A reformulação do Estado foi baseada na afirmação da soberania nacional e na aliança entre desenvolvimento econômico e as necessidades sociais. Toda a política econômica brasileira esteve focada no conjunto da nação, principalmente nos setores populares, e não no enriquecimento de poucos.

Os serviços básicos – como educação, habitação e segurança – voltaram a ser pontos importantes de investimento público. Universidades foram criadas, programas como o PRONASCI, de segurança cidadã, foram desenvolvidos pelo governo federal e verbas para investimentos em estrutura foram repassadas aos Estados através do PAC. O Estado assumiu sua responsabilidade de promover o bem estar comum.

Ao mesmo tempo, as empresas públicas receberam investimentos recordes. Os setores estratégicos, como petróleo e minérios, tornaram-se parte importante da política de valorização do país. Hoje, por exemplo, a Petrobras significa a afirmação da soberania do Brasil, graças a mudança de atuação do governo. Durante o governo FHC, a política era de sucateamento, com objetivo final de privatização (o nome seria Petrobrax, lembram?) e de expropriação das riquezas nacionais.

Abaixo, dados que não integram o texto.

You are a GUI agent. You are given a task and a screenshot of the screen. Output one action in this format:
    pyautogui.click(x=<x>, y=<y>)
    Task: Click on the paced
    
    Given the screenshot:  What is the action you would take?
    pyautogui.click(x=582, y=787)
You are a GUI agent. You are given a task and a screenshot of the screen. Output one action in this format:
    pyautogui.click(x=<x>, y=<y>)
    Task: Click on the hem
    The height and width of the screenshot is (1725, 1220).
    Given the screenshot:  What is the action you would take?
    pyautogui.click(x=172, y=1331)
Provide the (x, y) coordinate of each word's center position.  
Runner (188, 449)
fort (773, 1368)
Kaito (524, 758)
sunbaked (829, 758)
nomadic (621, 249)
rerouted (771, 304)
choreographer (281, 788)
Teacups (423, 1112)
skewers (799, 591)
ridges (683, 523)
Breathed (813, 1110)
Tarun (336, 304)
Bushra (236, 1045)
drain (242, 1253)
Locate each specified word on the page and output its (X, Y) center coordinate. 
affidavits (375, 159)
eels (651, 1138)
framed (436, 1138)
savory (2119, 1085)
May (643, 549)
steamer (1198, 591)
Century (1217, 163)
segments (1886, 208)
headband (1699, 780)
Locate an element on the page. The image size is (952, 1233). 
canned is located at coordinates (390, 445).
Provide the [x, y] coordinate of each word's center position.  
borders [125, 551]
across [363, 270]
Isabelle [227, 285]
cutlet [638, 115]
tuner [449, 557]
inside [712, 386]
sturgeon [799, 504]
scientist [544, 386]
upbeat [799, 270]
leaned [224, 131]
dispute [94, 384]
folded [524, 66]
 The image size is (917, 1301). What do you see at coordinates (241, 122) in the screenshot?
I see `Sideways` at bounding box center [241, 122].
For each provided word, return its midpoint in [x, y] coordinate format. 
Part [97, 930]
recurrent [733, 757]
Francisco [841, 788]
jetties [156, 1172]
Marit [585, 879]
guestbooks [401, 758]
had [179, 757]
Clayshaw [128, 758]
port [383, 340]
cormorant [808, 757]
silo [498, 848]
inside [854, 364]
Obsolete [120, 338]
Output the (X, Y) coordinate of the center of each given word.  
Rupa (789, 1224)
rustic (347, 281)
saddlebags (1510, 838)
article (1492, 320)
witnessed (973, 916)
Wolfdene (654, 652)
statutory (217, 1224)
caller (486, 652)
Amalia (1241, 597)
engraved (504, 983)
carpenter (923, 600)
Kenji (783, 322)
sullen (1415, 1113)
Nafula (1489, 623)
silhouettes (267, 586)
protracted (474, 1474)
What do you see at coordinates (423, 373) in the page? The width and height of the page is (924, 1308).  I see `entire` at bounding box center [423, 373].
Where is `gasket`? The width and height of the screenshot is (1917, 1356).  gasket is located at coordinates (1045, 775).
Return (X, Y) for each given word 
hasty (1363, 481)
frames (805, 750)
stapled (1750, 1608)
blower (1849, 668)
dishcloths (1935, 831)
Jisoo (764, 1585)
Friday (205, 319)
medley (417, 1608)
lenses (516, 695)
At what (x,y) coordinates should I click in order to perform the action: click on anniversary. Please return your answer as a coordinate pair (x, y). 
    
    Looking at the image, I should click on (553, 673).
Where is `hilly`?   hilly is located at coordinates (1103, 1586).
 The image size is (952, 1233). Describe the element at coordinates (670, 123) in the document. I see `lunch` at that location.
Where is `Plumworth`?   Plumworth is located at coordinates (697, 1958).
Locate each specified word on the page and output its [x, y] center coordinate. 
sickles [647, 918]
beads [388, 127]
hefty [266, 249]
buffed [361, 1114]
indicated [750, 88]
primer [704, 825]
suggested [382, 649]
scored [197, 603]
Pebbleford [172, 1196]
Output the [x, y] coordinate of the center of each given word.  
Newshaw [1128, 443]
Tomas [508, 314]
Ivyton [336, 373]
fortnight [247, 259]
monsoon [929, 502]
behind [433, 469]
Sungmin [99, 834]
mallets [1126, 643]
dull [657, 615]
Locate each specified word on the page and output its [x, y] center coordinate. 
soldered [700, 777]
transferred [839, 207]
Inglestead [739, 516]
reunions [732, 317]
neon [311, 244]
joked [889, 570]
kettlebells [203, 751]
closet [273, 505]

O aumento do número de concursos públicos nos últimos anos mostra como as empresas estatais se desenvolveram e como a reconstrução do espaço público avançou. A grande procura por vagas no serviço público também reflete a retomada de confiança da população nas empresas públicas, antes associadas à improdutividade e corrupção.

O fortalecimento das estatais afetou diretamente o desenvolvimento do Rio de Janeiro. O crescimento de empresas como a Petrobras e a Eletrobrás movimentou nossa economia. Os grandes investimentos na indústria naval podem ser comprovados a olhos vistos por quem passa pela Ponte Rio-Niterói.

Mas ainda sentimos os efeitos da gestão do PSDB no governo de nosso Estado. Marcelo Alencar, Garotinho e Rosinha seguiram o receituário demo-tucano. Hoje não temos um banco estadual, que poderia fomentar e investir em nossa economia (como fazem os federais Caixa e Banco do Brasil) graças à venda do BANERJ ao Banco Itaú.

O espaço do poder público foi reduzido e uma série de atividades essenciais foi repassada aos setores que buscam obter lucro com a redução da qualidade dos serviços prestados. É o caso do setor de transportes, que foi se deteriorando a partir da política de concessões. Também pode ser o caso da Saúde, da Educação e da Cultura, caso não busquemos reverter a política de terceirização.

Esta luta ainda está em andamento. Através do mandato, buscaremos enfrentar o que resta de orientação neoliberal na condução das Políticas Públicas no Estado do Rio de Janeiro, melhorando os serviços e enquadrando a utilização do espaço público a partir dos interesses da maioria da população.